= Laurence Veysey =

American historian

Laurence Russ Veysey (August 12, 1932 (Note: Jonathan Beecher's tribute, reprinted from History of Education Quarterly, is titled "Remembering Laurence Veysey (1933–2004)," giving 1933 as the birth year. Kevin Carey's more detailed 2015 profile in The Chronicle of Higher Education states that Veysey "was born in Los Angeles on August 12, 1932," a date consistent with the University of California, Santa Cruz's own obituary, which records that he was 71 at his death in February 2004.) – February 22, 2004) was an American historian best known for his history of higher education, The Emergence of the American University (1965). He also wrote The Communal Experience (1973), a study of anarchist and mystical communities in the United States.

==Early life==
Veysey was born in Los Angeles, the only child of Robert and Betty Veysey. Around 1936 his parents became committed followers of a minor Hindu guru and bought an acre of land in Ojai, California; his father died there in 1939 in circumstances that a coroner's inquest left unresolved, after which Veysey and his mother returned to Los Angeles.

==Education==
Veysey attended Yale University on scholarship, graduating in 1953 near the top of his class after studying in intellectual historian Leonard Krieger's seminar and writing a senior thesis on the streetcars of Los Angeles. He subsequently served in the U.S. Army Security Agency before beginning graduate study, briefly at the University of Chicago and then at the University of California, Berkeley, where he earned his Ph.D. in 1961 under historian Henry F. May. His dissertation on the emergence of the American university, researched through archival visits to universities including Johns Hopkins, Princeton, Columbia, Yale, Clark, Harvard, and Cornell, ran to 1,169 pages.

==Career==
After completing his doctorate, Veysey taught for three years as a junior instructor at Harvard University, where he taught introductory Western civilization and political philosophy courses. In 1966 he joined the founding faculty of the University of California, Santa Cruz as a fellow of Stevenson College, where he remained for nearly twenty years teaching the history of education and of utopian and communal movements. Following heart attacks in the 1980s, he took early retirement.

==Works==
===The Emergence of the American University===
Condensed from his doctoral dissertation, The Emergence of the American University was published by the University of Chicago Press in 1965 and traces the development of the American university between 1865 and 1910, arguing that the era's competing visions of higher education—discipline and piety, practical utility, and research and liberal culture—were absorbed into a bureaucratically organized institution rather than resolved. It received strong reviews on publication, including in The Journal of American History, Social Studies, and the Journal of Higher Education. The book is regarded as a foundational text in the history of American higher education; a 2005 special issue of History of Education Quarterly was devoted to essays reassessing its influence four decades after publication.

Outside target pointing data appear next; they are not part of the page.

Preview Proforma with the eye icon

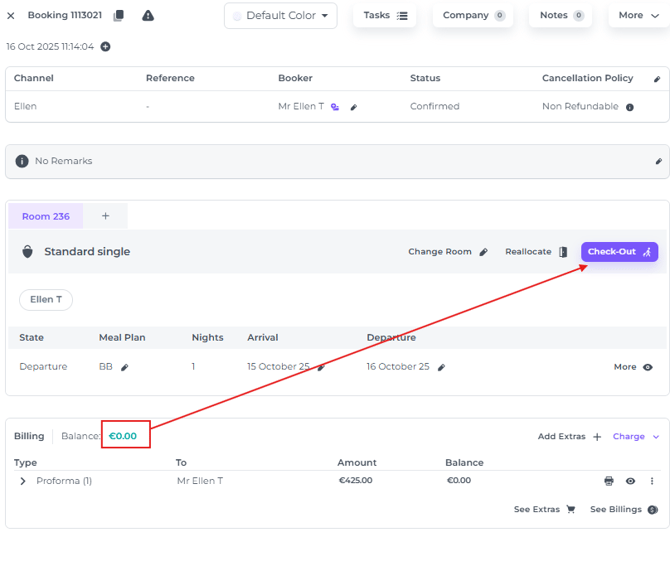(630, 481)
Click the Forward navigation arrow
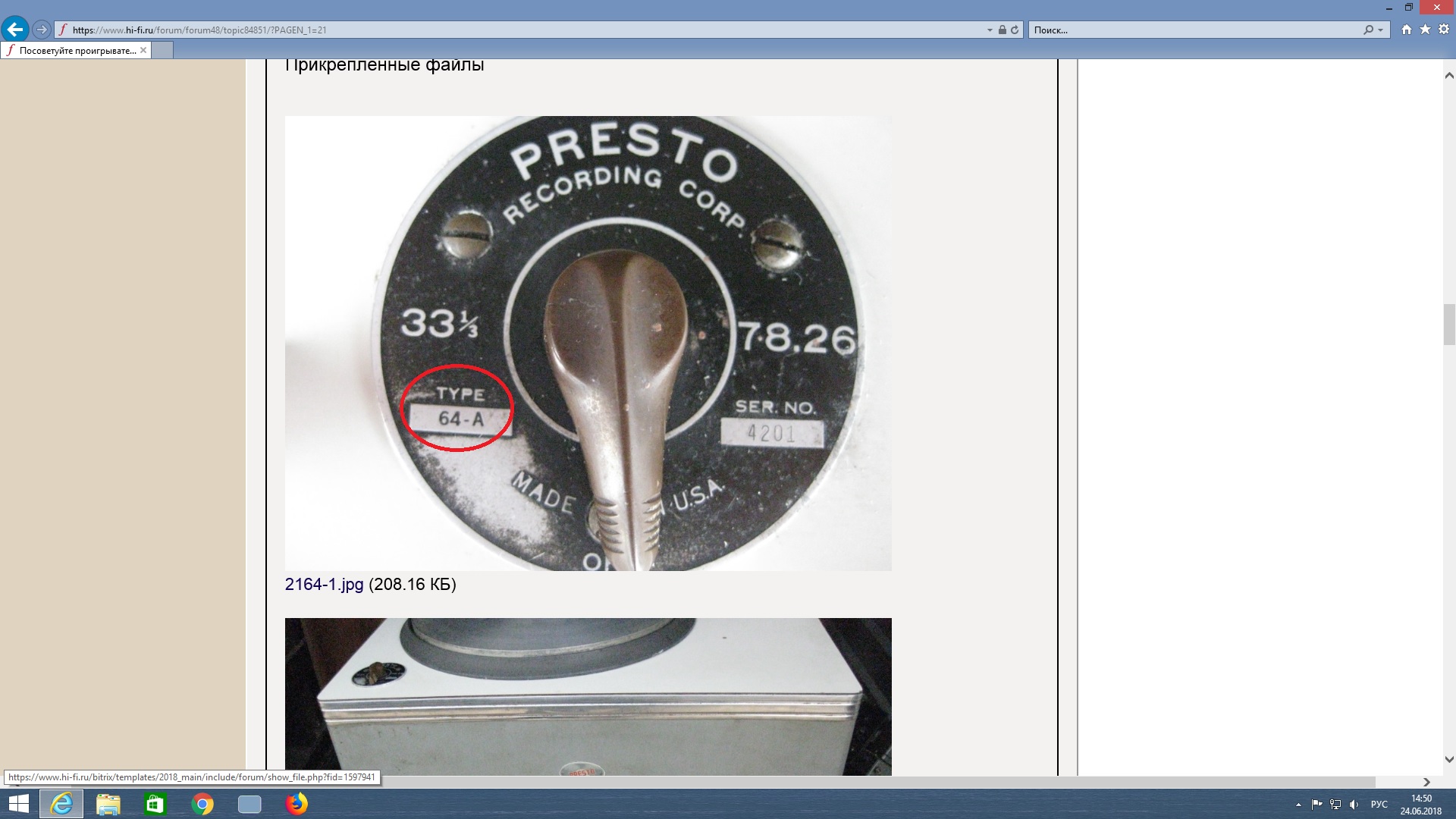Screen dimensions: 1456x819 (42, 30)
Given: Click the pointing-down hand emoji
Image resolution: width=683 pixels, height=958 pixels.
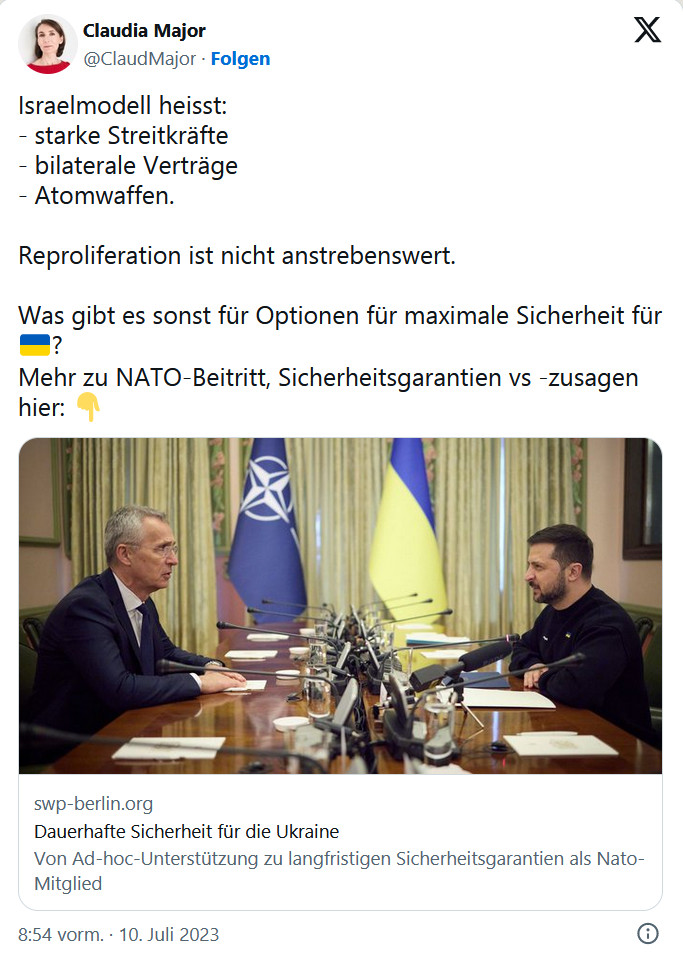Looking at the screenshot, I should [x=89, y=408].
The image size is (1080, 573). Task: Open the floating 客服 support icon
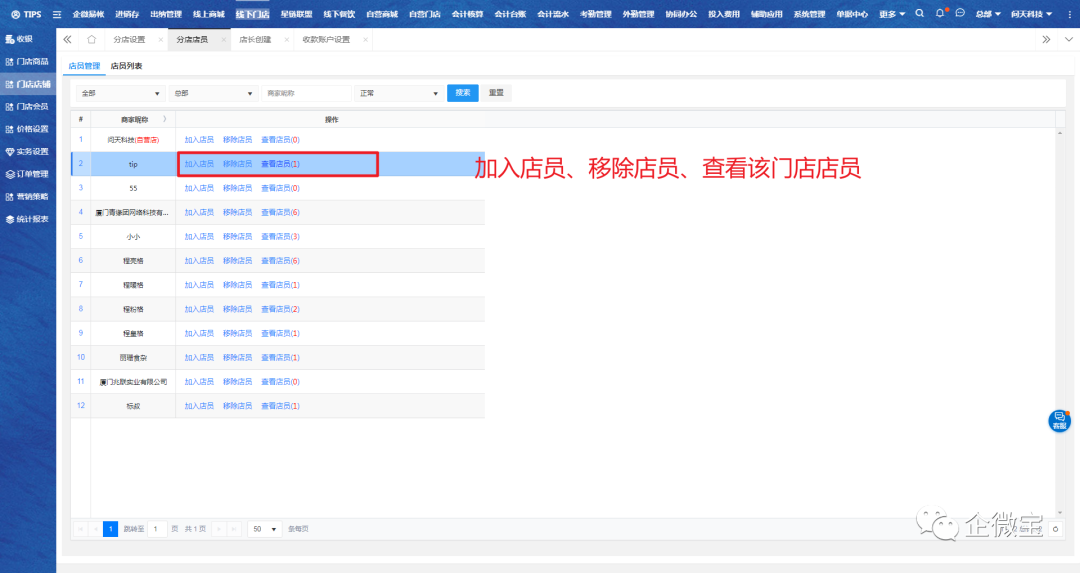tap(1059, 421)
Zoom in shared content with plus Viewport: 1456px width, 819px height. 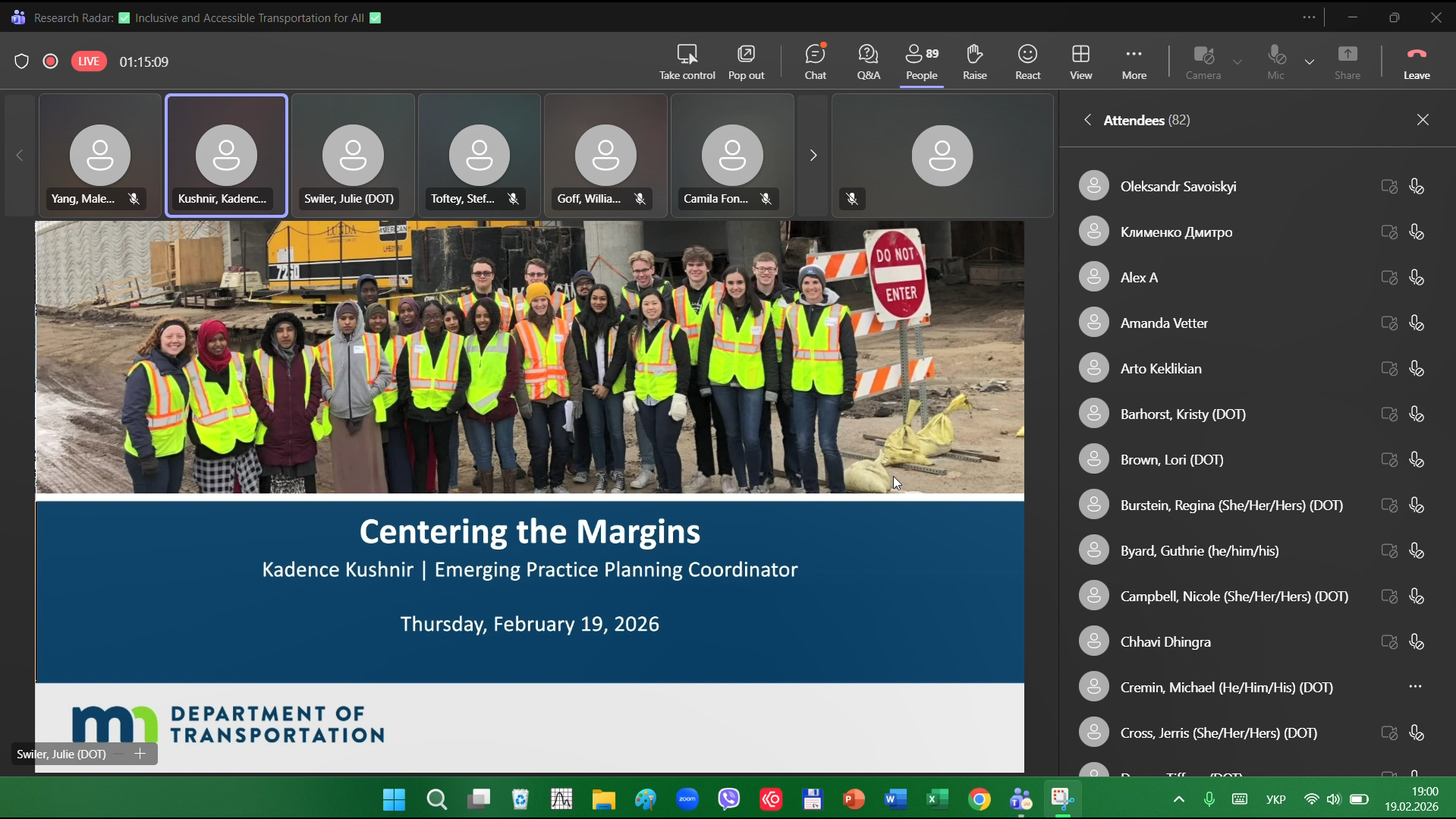tap(140, 754)
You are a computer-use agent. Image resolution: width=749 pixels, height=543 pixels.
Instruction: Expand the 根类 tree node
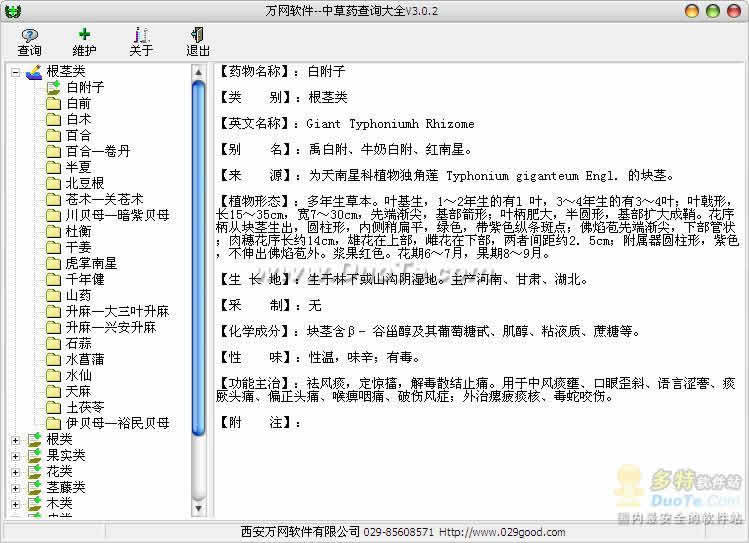click(15, 439)
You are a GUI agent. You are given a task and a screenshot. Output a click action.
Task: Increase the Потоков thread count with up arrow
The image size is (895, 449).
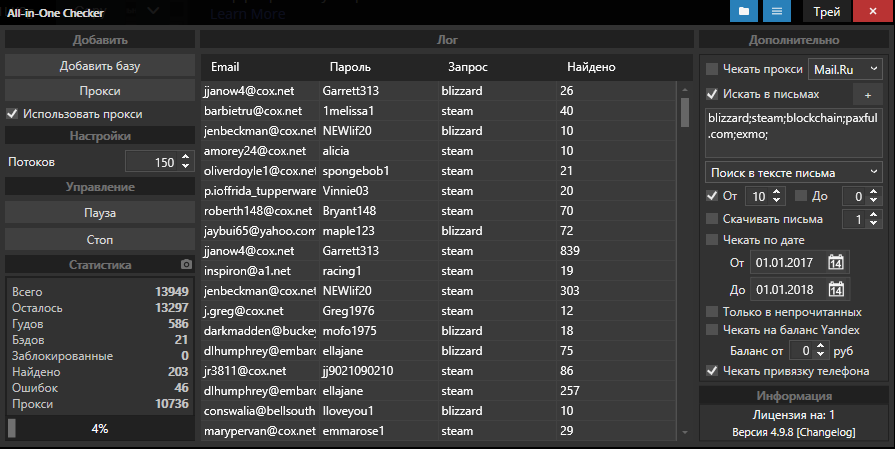point(185,157)
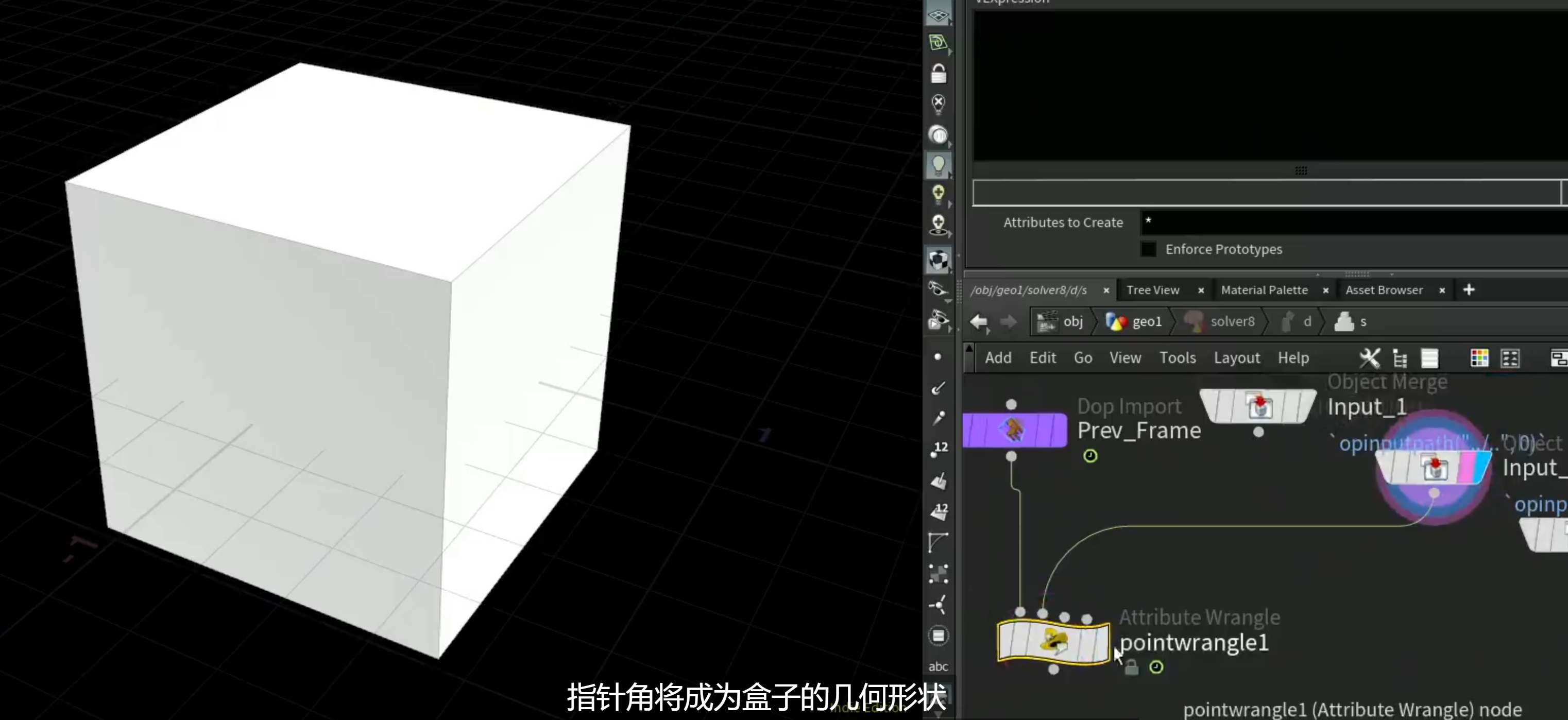Click the network editor wrench tools icon
The width and height of the screenshot is (1568, 720).
click(1370, 358)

===The Communal Experience===
Veysey's second major book, The Communal Experience: Anarchist and Mystical Counter-Cultures in America, was published by Harper & Row in 1973. Based partly on Veysey's own extended stays at contemporary communes, it compares the history of early 20th-century secular and religious communities with present-day anarchist and mystical communities in New York, Vermont, and New Mexico. The book received a mixed critical reception but was nominated for a National Book Award.

===Other works===
Veysey also edited Law and Resistance: American Attitudes Toward Authority (1970) and wrote The Perfectionists: Radical Social Thought in the North, 1815–1860 (1973). His 1979 essay "The Autonomy of American History Reconsidered," published in American Quarterly, has been cited as an early call for the more international and comparative approach to United States history that later became known as the "transnational turn."

==Personal life and later years==
Veysey married Sheila Veysey in 1964; they had one son and divorced in 1976. After his retirement, he gave away most of his possessions, donated his personal papers to the UCSC archives, and moved to Lahaina, Hawaii, where he lived reclusively, became a committed nudist, and pursued a lifelong interest in streetcars, compiling an annotated bibliography of streetcar videotapes. He was awarded a Guggenheim Fellowship in 1979.

==Death==
Veysey died on February 22, 2004, in Hawaii.

==Legacy==
Writing in The Chronicle of Higher Education in 2015, Kevin Carey called The Emergence of the American University "arguably the greatest book ever written about the American university," concluding that "fifty years later, the ideas Veysey developed in two years of white-hot scholarly intensity continue to shape our basic understanding of academe." Historian Thomas H. Bender similarly described it as "an indispensable work on American higher education."